━━ Information provided ━━

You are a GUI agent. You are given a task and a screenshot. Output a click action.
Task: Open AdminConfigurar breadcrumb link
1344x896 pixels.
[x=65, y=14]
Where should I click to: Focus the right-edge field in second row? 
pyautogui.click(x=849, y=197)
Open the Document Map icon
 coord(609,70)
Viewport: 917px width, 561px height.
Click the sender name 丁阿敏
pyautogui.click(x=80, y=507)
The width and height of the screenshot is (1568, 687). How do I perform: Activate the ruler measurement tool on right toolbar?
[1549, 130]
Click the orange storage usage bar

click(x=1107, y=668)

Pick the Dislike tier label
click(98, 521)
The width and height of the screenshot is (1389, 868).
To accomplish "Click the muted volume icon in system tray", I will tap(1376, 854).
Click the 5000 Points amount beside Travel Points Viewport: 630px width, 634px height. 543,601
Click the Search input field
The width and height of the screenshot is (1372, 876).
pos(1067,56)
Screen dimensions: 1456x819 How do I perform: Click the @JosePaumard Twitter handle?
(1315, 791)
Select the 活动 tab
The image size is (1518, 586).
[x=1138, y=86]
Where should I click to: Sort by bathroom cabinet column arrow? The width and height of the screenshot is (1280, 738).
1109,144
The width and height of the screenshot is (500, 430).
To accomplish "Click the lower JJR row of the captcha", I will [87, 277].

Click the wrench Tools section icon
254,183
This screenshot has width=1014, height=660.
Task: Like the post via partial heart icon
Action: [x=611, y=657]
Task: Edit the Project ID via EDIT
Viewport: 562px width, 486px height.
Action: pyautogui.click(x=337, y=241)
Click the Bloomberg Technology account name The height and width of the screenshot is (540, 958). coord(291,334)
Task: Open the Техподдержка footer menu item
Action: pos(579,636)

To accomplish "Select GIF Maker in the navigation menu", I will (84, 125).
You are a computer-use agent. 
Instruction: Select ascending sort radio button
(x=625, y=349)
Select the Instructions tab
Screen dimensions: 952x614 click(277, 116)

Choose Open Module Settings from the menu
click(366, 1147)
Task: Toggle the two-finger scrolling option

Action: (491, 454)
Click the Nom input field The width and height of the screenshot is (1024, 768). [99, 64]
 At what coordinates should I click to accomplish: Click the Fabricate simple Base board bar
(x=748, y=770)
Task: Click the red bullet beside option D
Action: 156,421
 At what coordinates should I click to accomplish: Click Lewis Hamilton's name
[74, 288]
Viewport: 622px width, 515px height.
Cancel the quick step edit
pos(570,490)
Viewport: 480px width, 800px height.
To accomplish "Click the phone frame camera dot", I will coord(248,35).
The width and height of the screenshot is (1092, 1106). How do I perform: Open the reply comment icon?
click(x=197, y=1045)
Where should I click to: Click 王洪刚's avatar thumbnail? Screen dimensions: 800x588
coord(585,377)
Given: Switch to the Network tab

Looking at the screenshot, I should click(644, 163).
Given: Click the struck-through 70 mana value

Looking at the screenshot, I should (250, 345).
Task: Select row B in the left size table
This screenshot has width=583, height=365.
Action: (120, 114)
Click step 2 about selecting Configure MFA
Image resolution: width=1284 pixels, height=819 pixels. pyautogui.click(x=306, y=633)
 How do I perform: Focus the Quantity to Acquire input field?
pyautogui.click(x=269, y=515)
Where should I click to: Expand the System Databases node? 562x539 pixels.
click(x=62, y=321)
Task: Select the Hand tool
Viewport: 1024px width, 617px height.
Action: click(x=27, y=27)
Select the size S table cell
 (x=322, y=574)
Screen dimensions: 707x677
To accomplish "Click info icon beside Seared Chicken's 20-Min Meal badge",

━━━

# [Required work]
Among the lines above, find those with the string "agent" and copy them.

# [Answer to this exercise]
You are a GUI agent. You are given a task and a screenshot. Output a click action.
You are a computer-use agent. 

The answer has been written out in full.